No periódico Granma, Televisión Nacional, no somos un pueblo de vagos, de escorias sociales. No necesitamos emprender nuevas cruzadas sangrientas, con operativos policiales que encarcelen a quienes no tienen puesto laboral fijo, ni con campañas de hostigamiento: en eso tenemos experiencia y sabemos que no resulta.

Antes, cabría preguntarse de veras qué pasa, por qué los jóvenes de este lado del mar no piensan en trabajar, por qué se quieren mudar de país, por qué prefieren robar o traficar, por qué eligen la incertidumbre de no saber cuánto podrán ganar cada día en sus malabares, en lugar de la tranquilidad de un salario honesto y seguro al final de cada mes.

Lo complicado es mirarnos las entrañas. Es más cómodo utilizar el dedo índice que recurrir al pulgar. Lo complicado es responderse esas preguntas que subyacen detrás de cada acusación que publican los medios oficiales o profieren los dirigentes, las respuestas que todos saben pero no todos quieren escuchar.

No se trata, esta vez, de vindicar a Cuba. Antes que a la plataforma física, geográfica, cabe defender la verdad de los cubanos.
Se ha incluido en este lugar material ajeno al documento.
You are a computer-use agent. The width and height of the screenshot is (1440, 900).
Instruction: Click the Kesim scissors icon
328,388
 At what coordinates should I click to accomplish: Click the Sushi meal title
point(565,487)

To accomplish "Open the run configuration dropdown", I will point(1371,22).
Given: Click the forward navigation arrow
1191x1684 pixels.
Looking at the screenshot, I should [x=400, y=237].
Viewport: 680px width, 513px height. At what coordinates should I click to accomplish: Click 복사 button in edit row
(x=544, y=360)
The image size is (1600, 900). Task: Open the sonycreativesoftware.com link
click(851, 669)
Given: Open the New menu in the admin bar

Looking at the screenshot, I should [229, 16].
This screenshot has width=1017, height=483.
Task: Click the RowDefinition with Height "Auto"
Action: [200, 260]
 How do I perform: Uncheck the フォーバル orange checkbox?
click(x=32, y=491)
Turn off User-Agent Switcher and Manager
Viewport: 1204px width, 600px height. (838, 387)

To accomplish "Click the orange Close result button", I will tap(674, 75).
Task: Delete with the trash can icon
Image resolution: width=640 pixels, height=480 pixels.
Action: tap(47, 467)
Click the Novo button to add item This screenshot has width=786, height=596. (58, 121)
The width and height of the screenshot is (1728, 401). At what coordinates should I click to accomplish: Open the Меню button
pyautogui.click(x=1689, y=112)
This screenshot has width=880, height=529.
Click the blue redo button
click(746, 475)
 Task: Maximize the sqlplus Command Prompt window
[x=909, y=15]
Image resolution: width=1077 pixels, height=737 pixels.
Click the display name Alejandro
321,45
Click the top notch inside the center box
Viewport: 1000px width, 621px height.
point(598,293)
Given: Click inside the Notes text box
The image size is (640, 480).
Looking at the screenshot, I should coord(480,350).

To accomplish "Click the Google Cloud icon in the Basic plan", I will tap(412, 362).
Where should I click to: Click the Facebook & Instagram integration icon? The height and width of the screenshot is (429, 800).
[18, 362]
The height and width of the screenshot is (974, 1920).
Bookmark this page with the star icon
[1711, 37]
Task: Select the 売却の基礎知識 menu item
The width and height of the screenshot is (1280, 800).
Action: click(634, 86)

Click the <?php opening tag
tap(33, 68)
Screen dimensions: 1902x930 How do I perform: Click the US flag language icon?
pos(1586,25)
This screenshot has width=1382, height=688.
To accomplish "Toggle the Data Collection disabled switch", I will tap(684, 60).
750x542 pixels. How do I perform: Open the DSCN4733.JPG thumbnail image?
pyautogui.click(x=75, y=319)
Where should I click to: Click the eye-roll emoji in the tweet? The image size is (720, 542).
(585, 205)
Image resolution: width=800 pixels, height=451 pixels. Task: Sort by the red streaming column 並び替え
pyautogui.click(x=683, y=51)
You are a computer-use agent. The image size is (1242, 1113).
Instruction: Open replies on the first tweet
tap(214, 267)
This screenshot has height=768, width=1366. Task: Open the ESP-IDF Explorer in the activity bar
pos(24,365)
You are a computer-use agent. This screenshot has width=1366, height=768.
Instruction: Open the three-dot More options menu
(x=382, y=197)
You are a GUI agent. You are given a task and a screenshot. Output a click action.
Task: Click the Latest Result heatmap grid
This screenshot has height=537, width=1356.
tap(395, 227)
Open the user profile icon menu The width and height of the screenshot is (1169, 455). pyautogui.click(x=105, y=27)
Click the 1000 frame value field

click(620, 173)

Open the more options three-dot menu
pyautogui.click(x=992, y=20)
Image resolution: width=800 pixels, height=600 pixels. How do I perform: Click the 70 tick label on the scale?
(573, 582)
Y sobre todo, con la misma dignidad del Martí que redujo a cenizas una sarta de calumnias, y que desde su honestidad sin límites recordaba:

“Libertad es el derecho que todo hombre tiene a ser honrado, y a pensar y hablar sin hipocresía. (…) Un hombre que oculta lo que piensa, o no se atreve a decir lo que piensa, no es un hombre honrado.”


Ernesto Morales Licea es licenciado en Periodismo en la Universidad de Oriente. Narrador con diversos premios en concursos literarios de Cuba. Tiene varias publicaciones en medios digitales especializados. Reside en la Isla.